> [ASSIGNMENT]:
Would you copy out each line of the records below that includes the word "dimensions"?

***

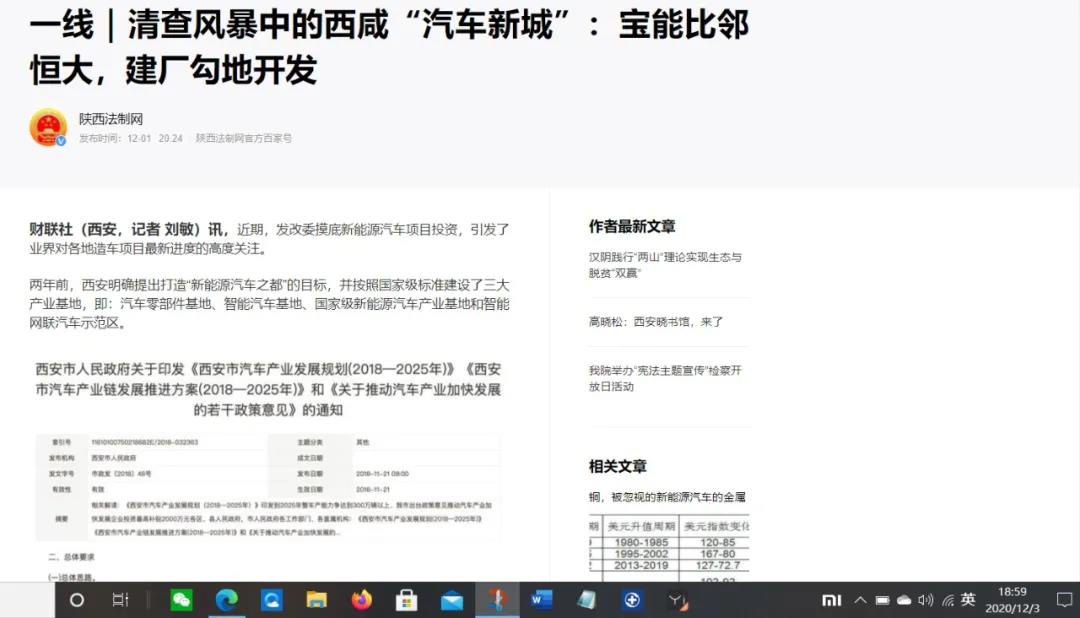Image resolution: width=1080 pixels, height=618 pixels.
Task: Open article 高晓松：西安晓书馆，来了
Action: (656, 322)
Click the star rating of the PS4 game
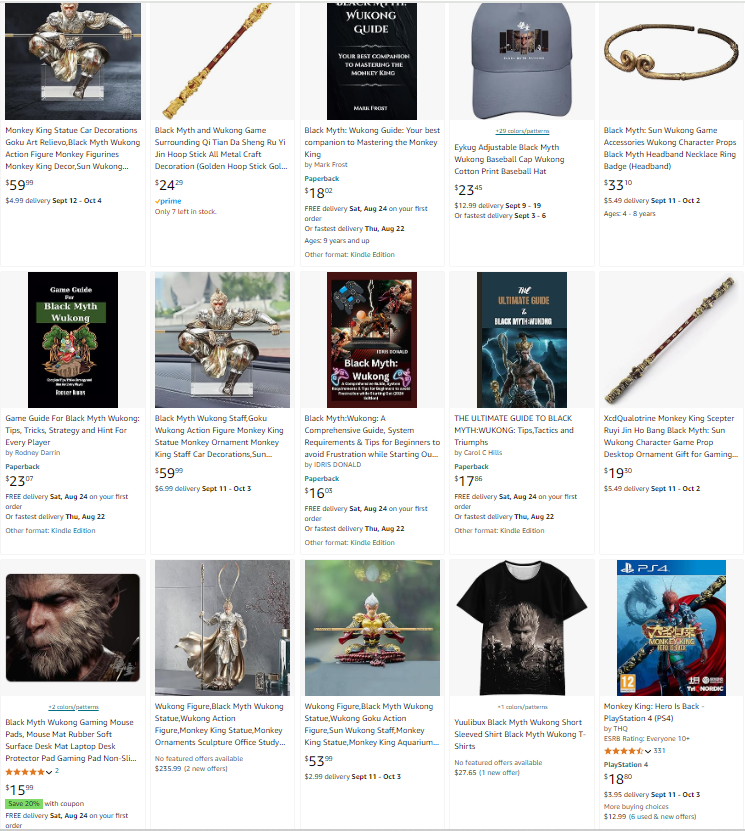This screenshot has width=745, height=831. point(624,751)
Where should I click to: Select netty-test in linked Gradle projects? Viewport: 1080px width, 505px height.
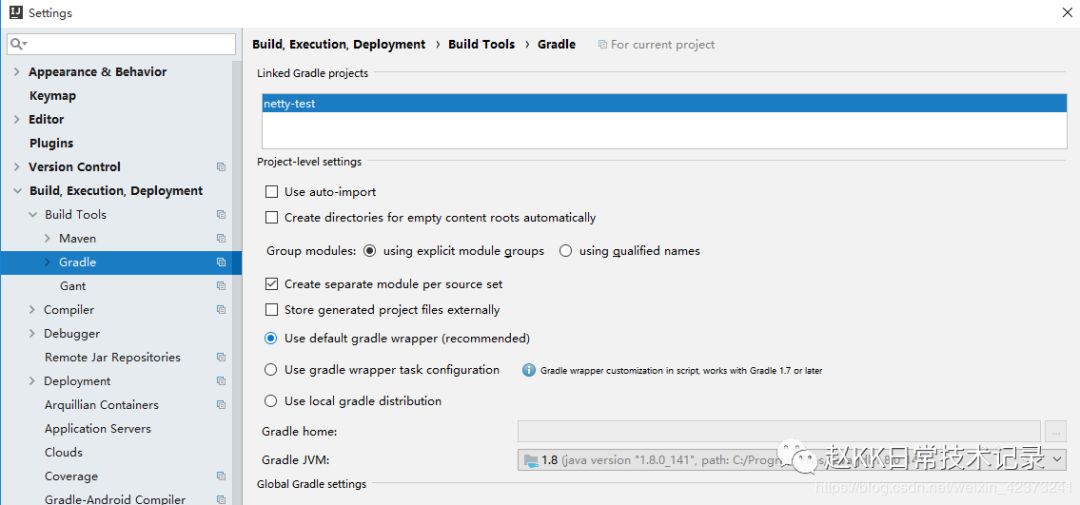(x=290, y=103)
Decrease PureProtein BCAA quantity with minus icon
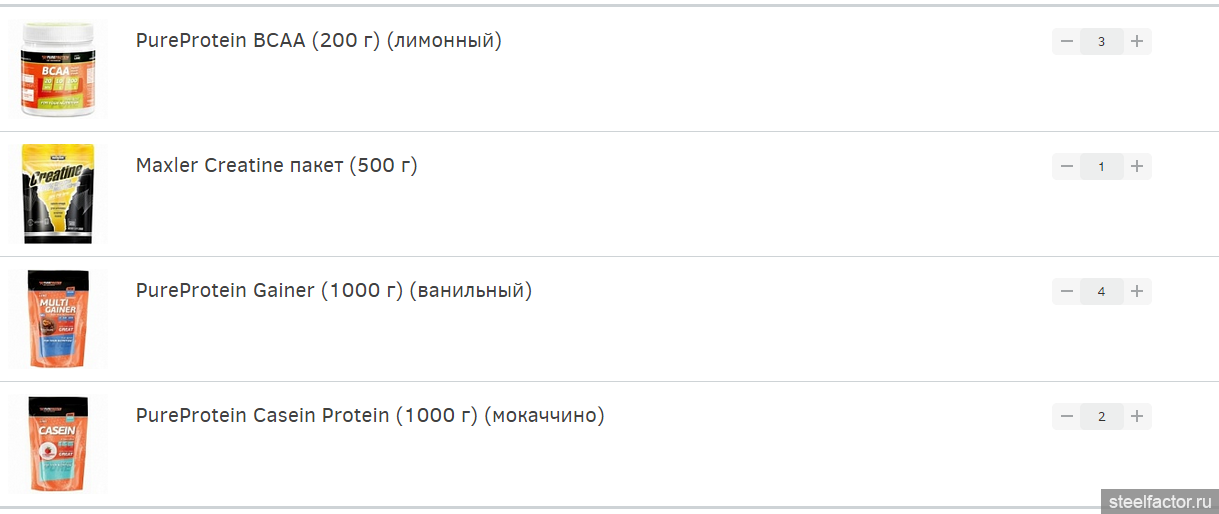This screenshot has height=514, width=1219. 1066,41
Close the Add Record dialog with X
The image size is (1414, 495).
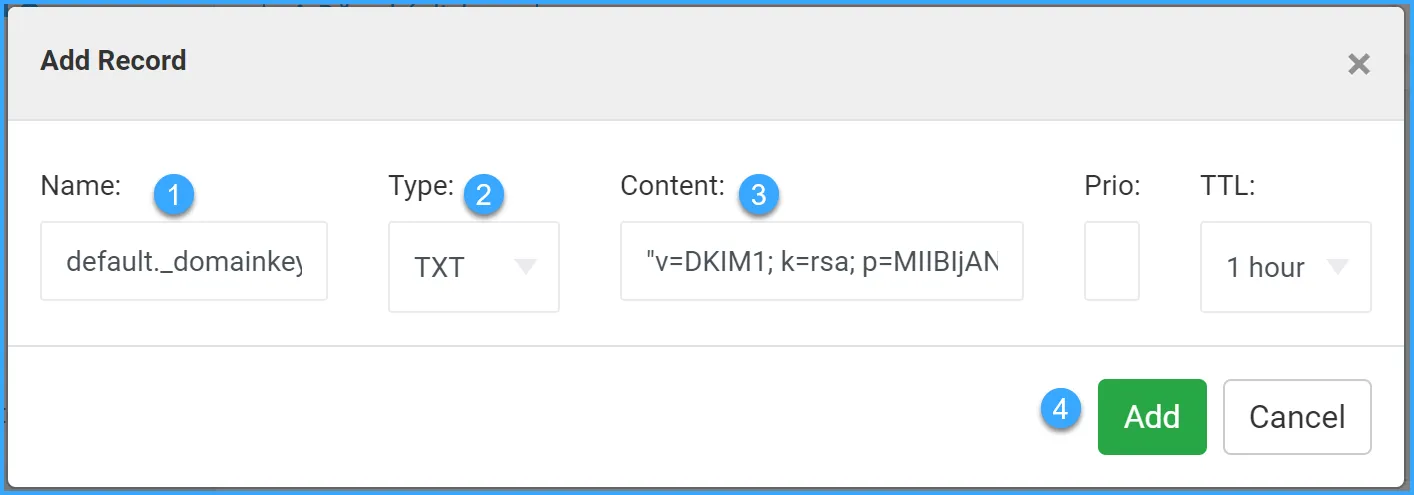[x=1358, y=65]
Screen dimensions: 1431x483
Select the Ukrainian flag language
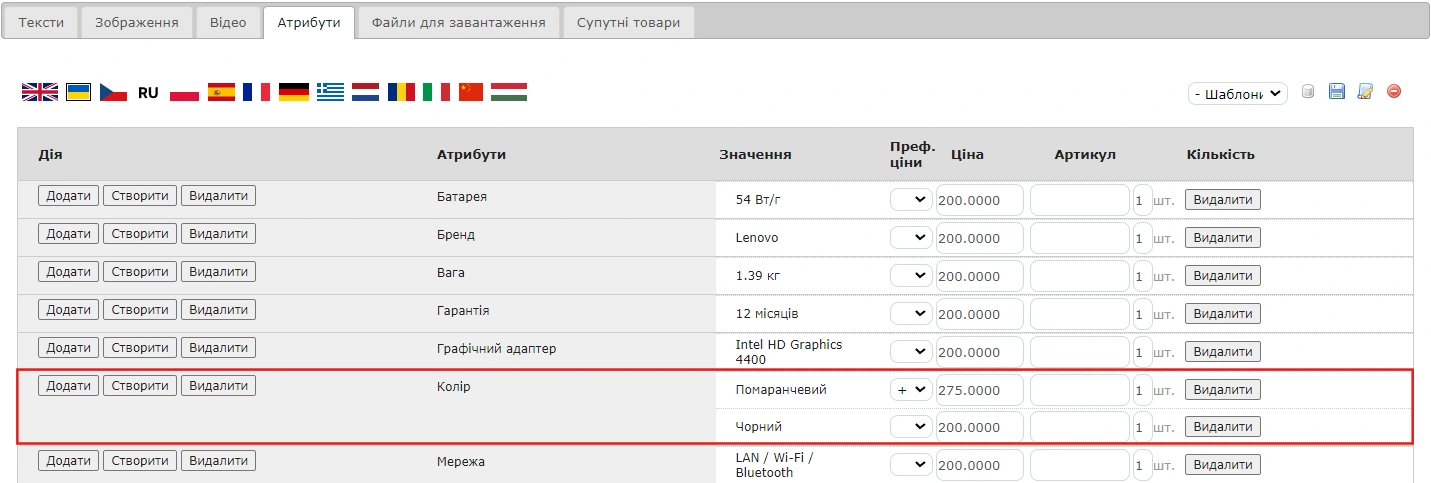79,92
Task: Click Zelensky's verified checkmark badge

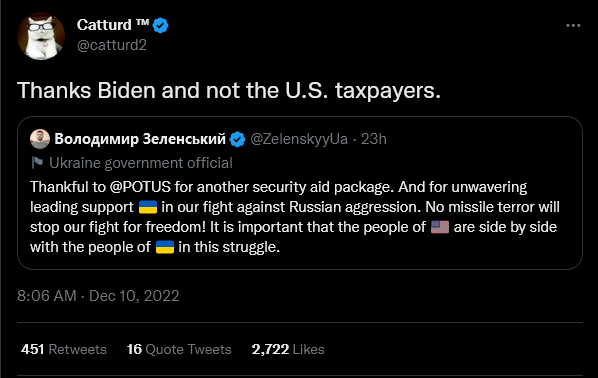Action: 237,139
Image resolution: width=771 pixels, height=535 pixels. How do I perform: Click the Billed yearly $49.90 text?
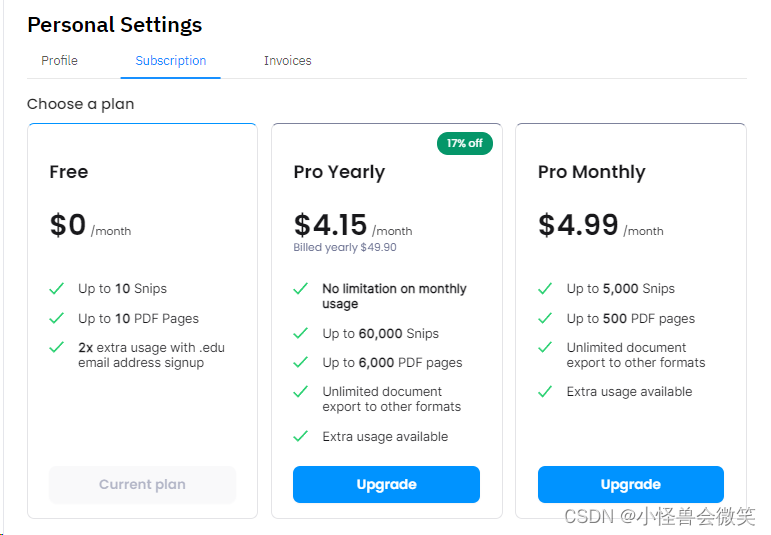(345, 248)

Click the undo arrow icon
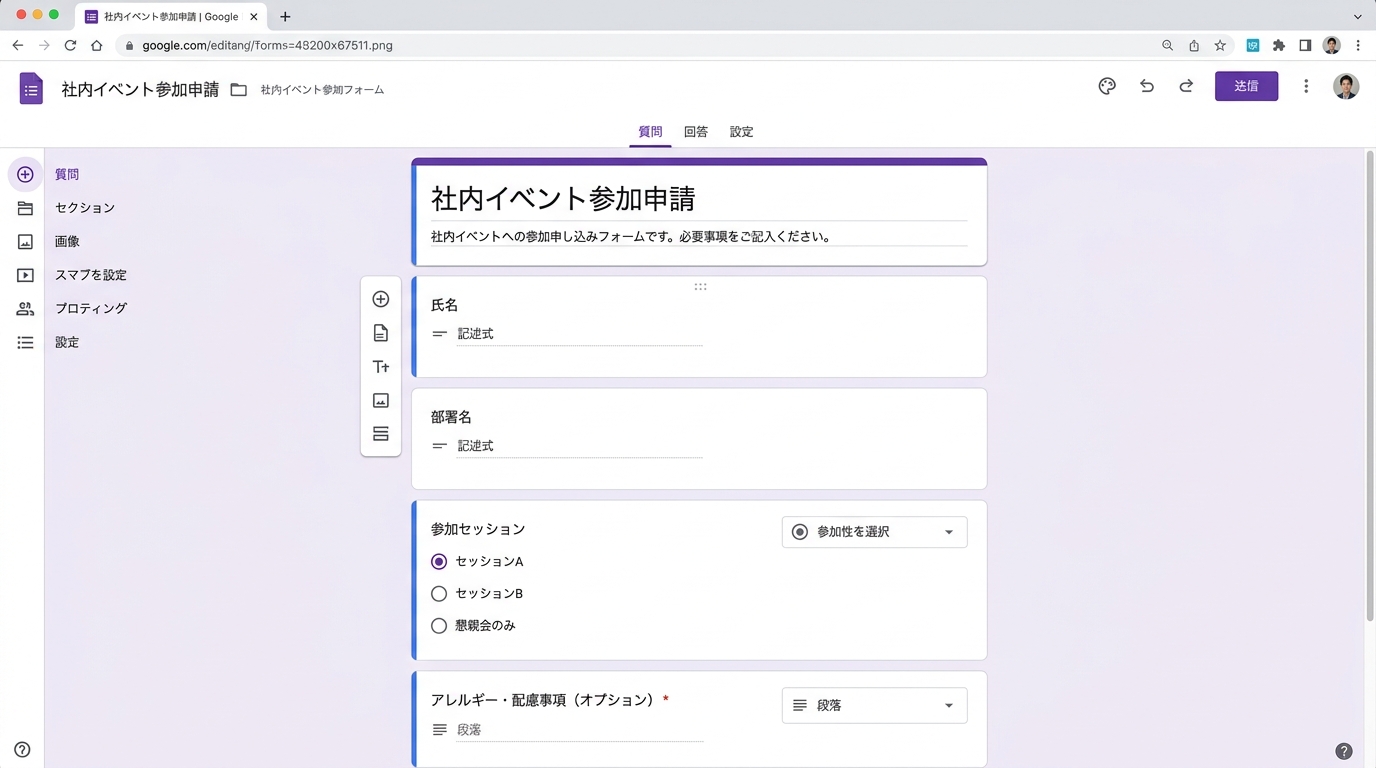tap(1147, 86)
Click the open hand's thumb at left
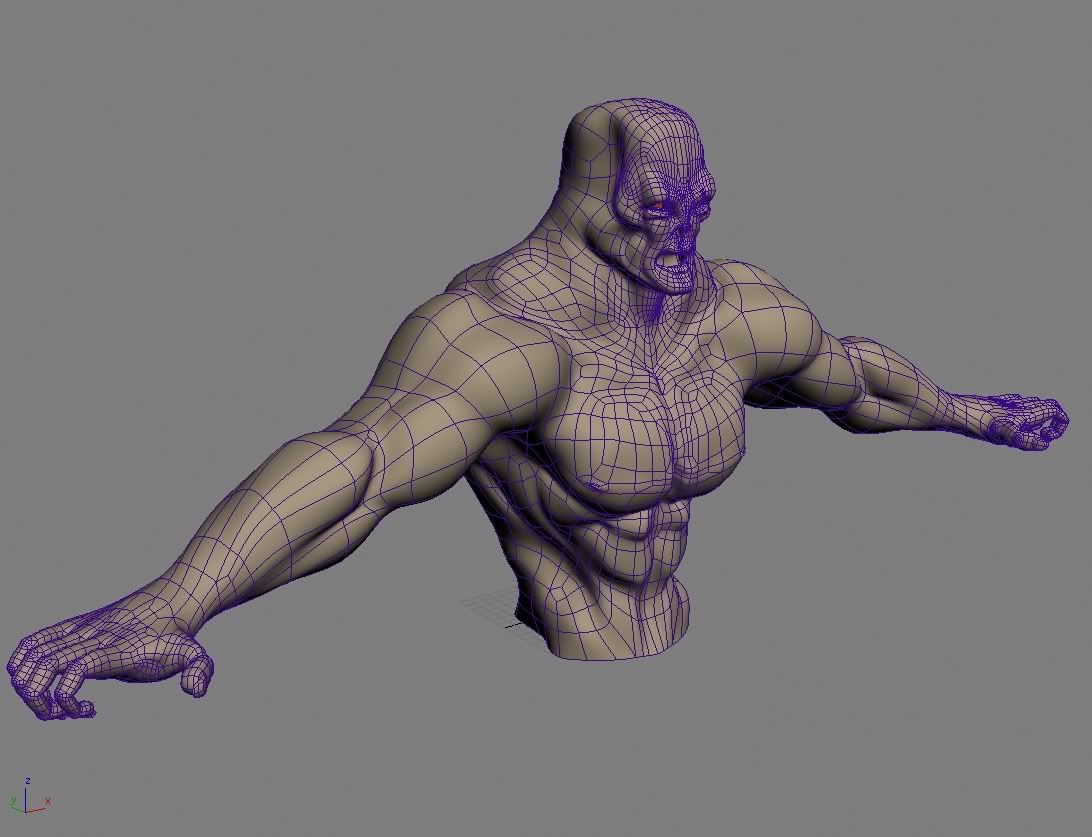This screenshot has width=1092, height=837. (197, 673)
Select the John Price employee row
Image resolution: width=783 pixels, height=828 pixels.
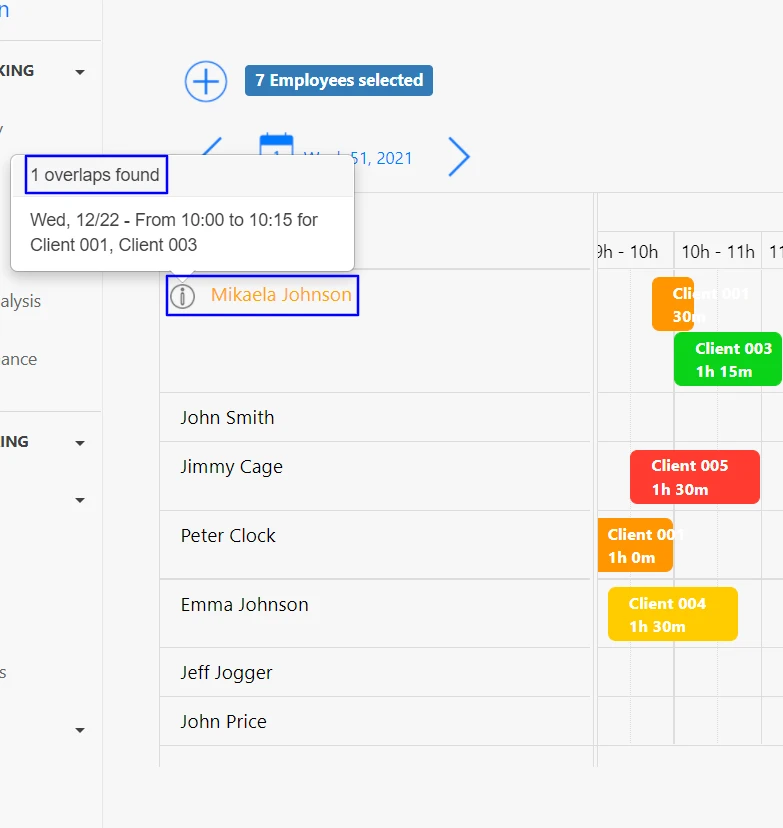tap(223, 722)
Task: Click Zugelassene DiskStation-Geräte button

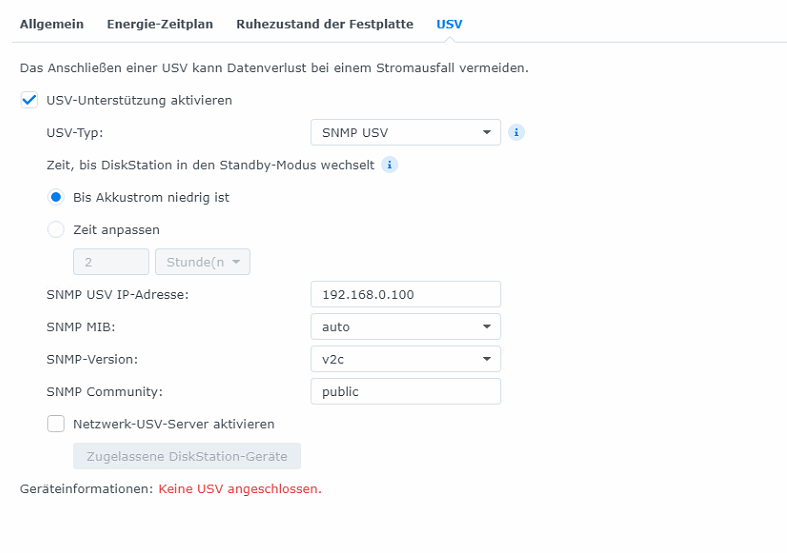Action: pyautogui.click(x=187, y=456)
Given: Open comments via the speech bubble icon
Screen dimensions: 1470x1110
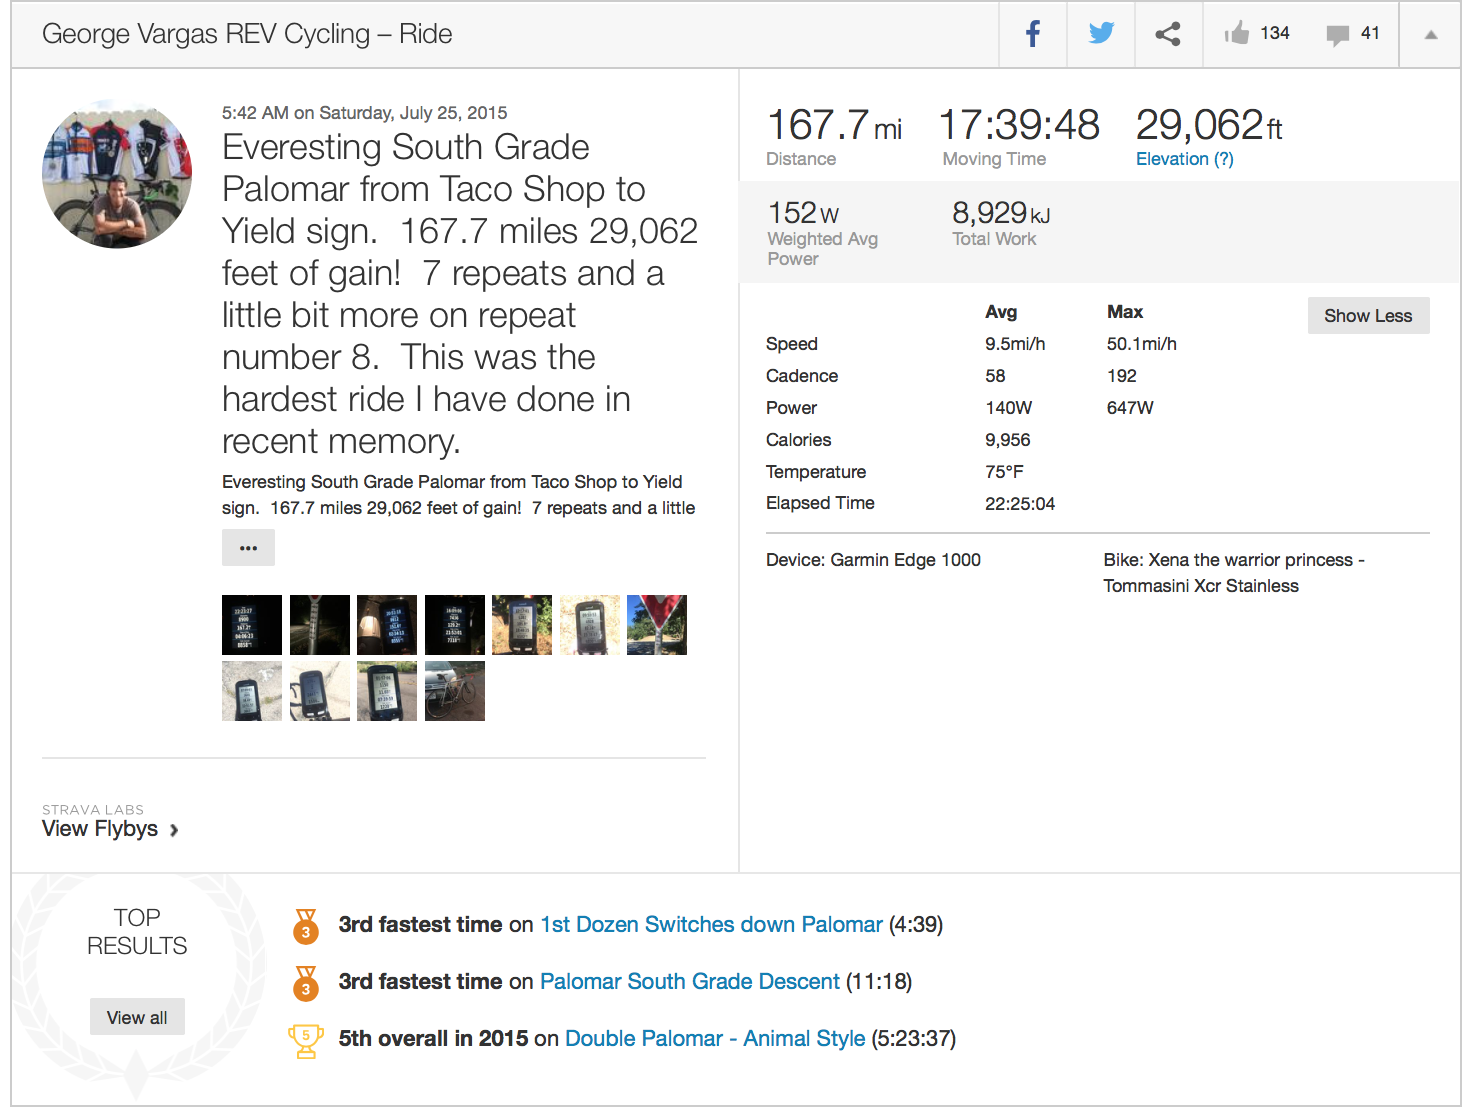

***

> [REPLY]:
Screen dimensions: 1431x483
Screen dimensions: 1470x1110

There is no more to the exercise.